ASUO President Emily McLain will not be removed from office despite not fulfilling her duties as president, according to a decision of the ASUO Constitution Court released Monday.
A grievance filed on April 8 by University student Caroline Beranek charged McLain with not fulfilling her duties when she did not appoint a student to an open seat on the EMU Board of Directors within 30 days, as is mandated by the ASUO Constitution. The position was filled Dec. 2.
The court’s majority decided to not remove McLain because she has just six days remaining in office. Instead, McLain will not receive her last stipend of $550. The case was pending before the court for six weeks.
McLain said Monday that the University considers ASUO stipends scholarships, and administrators are concerned about withholding one because “there is no current memory in the ASUO of a stipend being withheld before.”
McLain said she will make sure the court’s ruling is enforced, though “it’s going to make paying rent kind of hard.”
Associate Justice Andrea Ly, in the majority opinion joined by Associate Justices Karl Mourfy and Ogechi Amadi, wrote that McLain could not be held responsible for the vacancy if no students applied for the position. However, McLain did not advertise the position until six days after the 30 day deadline, according to the opinion.
McLain called this a “factual error.” She said while she had not been notified the seat would likely be vacated, an advertisement in the Emerald before she took office listed the seat as open. Another ad at the beginning of fall term also advertised the seat, McLain said.
Ly’s opinion cited as precedent the removal of former Student Senate President Sara Hamilton last year for not fulfilling her duties when she did not e-mail agendas 48 hours before Senate meetings for three consecutive weeks. Ly wrote that McLain also deserved to be punished for not fulfilling her duties.
“To be clear, the punishment would have been different had this case been brought to the Court’s attention a month earlier,” the opinion states.
Con Court Chief Justice Shon Bogar dissented. He wrote the charges were political and should have been dealt with through the political process. Bogar would have joined the majority had the case been brought in November with the intention of compelling McLain to fill the position, he wrote.

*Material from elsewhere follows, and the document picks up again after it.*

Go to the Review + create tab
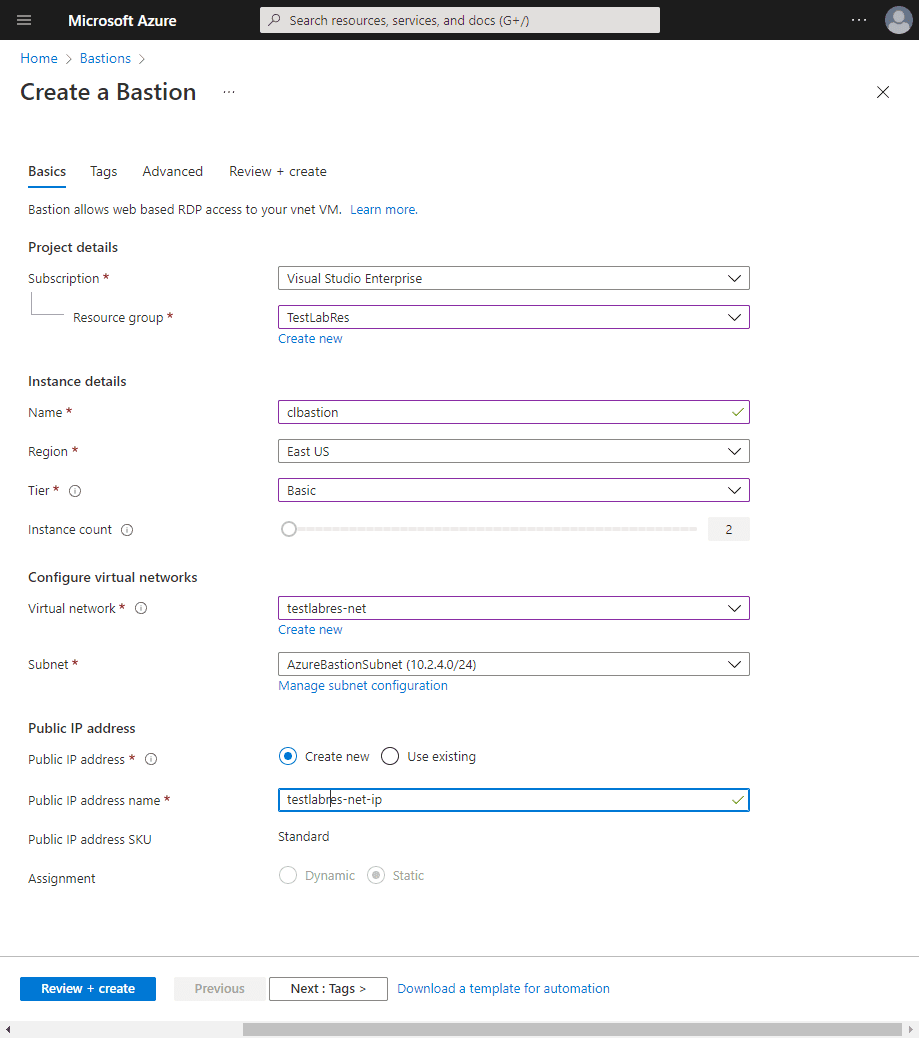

“A complaint for non-fulfillment of duties should be raised when a duty is unfulfilled,” Bogar wrote, “not held in reserve as part of a political, retributive game plan played long after the problem is corrected.”
McLain said she agreed with the Bogar’s reasoning. “I think the court making the decision on something that was fixed months and months ago is really politicizing the judicial branch,” she said.
Senate President Athan Papailiou said the case “speaks for the increased need for reform” in the court, including measures to prevent “ghost grievances” such as Beranek’s. Beranek is not involved in student government and has not responded to any media inquiries.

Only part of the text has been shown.